Wednesday, June 3, 2009

Death and Dilemma


This is an answer I gave to a question centering on certain moral dilemmas.

But you already know my views on the first dimension of your question-or dilemma-so no need to travel again down beaten paths. I will just add one small caveat. For me it’s not a question of being pro-life or pro-choice. When it comes to questions of pregnancy and abortion I do not take an abstract position. I know what I would do in the circumstances I alluded to in our past discussion. I will not be dictated to, and I will not dictate to others.

The second element is pitched, I think, more at your fellow Americans, or to people that still live under a system of justice where death is the ultimate penalty. We haven’t had the death penalty in England for almost fifty years now, and I simply cannot envisage it ever returning. To me it seems positively barbaric, no matter the method. Albert Pierrepoint, the last official hangman in England, wrote an autobiography, in which he said that the death penalty was not about justice; it was about vengeance. These are his exact words;

I have come to the conclusion that executions solve nothing, and are only an antiquated relic of a primitive desire for revenge which takes the easy way and hands over the responsibility for revenge to other people...The trouble with the death penalty has always been that nobody wanted it for everybody, but everybody differed about who should get off.

Now, I do not want to misjudge you but you seem comfortable with the notion of vengeance. I am not, because I feel that it uncovers even baser emotions. But I’m talking in the abstract, am I not? That’s the very thing I said I would not do over the issue of abortion. I can’t honestly say how I would feel if someone close to me was the victim of some awful crime. I may very reach deep into notions of revenge, of a need for satisfaction in revenge.

But I note that one of your respondents has taken that final step, arguing even for drawing and quartering, even using the vilest of imagery to express her enthusiasm. I suppose it might even be a spectator sport, in the same fashion as the Middle Ages; to watch a man hung and then cut down still choking; to then have his penis and testicles cut off, his chest opened and his bowels removed, all this while alive and screaming-screams that would echo in one’s mind for as long as one was alive-, with the executioner, covered in blood, right up to his elbows, looking like a butcher. Women avoided this: they were simply burned alive. In killing monsters are we to become monsters? One Hannibal is destroyed; a dozen more arise in his shadows. Yes, it’s true: if you stare into the abyss long enough the abyss stares back into you.

As far as thinning out the herd is concerned, yes, there are some people I think should never have been placed upon this planet, but I’m mindful of the words of the Ghost of Christmas Present to Scrooge;

If these shadows remain unaltered by the Future, none other of my race,” returned the Ghost,”will find him here. What then. If he be like to die, he had better do it, and decrease the surplus population.”
Scrooge hung his head to hear his own words quoted by the Spirit, and was overcome with penitence and grief. “Man,” said the Ghost,”if man you be in heart, not adamant, forbear that wicked cant until you have discovered What the surplus is, and Where it is. Will you decide what men shall live, what men shall die. It may be, that in the sight of Heaven, you are more worthless and less fit to live than millions like this poor man's child. Oh God. to hear the Insect on the leaf pronouncing on the too much life among his hungry brothers in the dust.

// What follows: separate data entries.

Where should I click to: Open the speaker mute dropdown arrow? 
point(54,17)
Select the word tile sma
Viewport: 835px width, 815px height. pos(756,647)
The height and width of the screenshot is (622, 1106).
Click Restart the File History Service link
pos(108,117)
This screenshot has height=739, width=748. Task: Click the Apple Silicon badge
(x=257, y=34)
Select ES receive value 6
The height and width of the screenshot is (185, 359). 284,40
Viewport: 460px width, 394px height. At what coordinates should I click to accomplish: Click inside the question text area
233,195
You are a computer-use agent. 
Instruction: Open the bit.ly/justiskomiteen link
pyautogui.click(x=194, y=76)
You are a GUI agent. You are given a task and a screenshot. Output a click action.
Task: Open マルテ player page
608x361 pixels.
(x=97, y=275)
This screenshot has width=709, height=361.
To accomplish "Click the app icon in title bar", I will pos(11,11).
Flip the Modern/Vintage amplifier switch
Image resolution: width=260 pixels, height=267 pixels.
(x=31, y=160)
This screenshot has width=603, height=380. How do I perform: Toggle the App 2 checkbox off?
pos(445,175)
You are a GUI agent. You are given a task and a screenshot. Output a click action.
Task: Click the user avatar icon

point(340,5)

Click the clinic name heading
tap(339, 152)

Can I pose a moral dilemma for you? It’s a bit of a trap, fashioned around your personal convictions, so please avoid it if you wish. Anyway, I’m going to give you a time-machine, to take you back to Europe over a hundred and twenty years ago, to Austria, to be precise.

It’s the autumn of 1888. Twenty-eight year old Klara Pölzl is pregnant. She is delighted; this will be her fourth and, although she does not yet know it, the baby is a boy. Yes, she is delighted…and she is afraid; for, you see, she lost her previous children-two boys and a girl-in infancy. This little one, who is destined to survive, will be truly special, given all the love and devotion of which Klara is capable.

Now, your task is to persuade Klara-force her, perhaps- to have an abortion. Why? What reason would you have for so wicked an act? Well, you see, Pölzl is Klara’s maiden name: her married name is Hitler. You have the power to save millions of lives, the lives of so many children not yet born and not yet conceived; children who might very well have grown to be great people, to have discovered a cure for one or other of the dreadful diseases that still haunt the human race, or to be a great writers or artists. Could you do it; would you do it?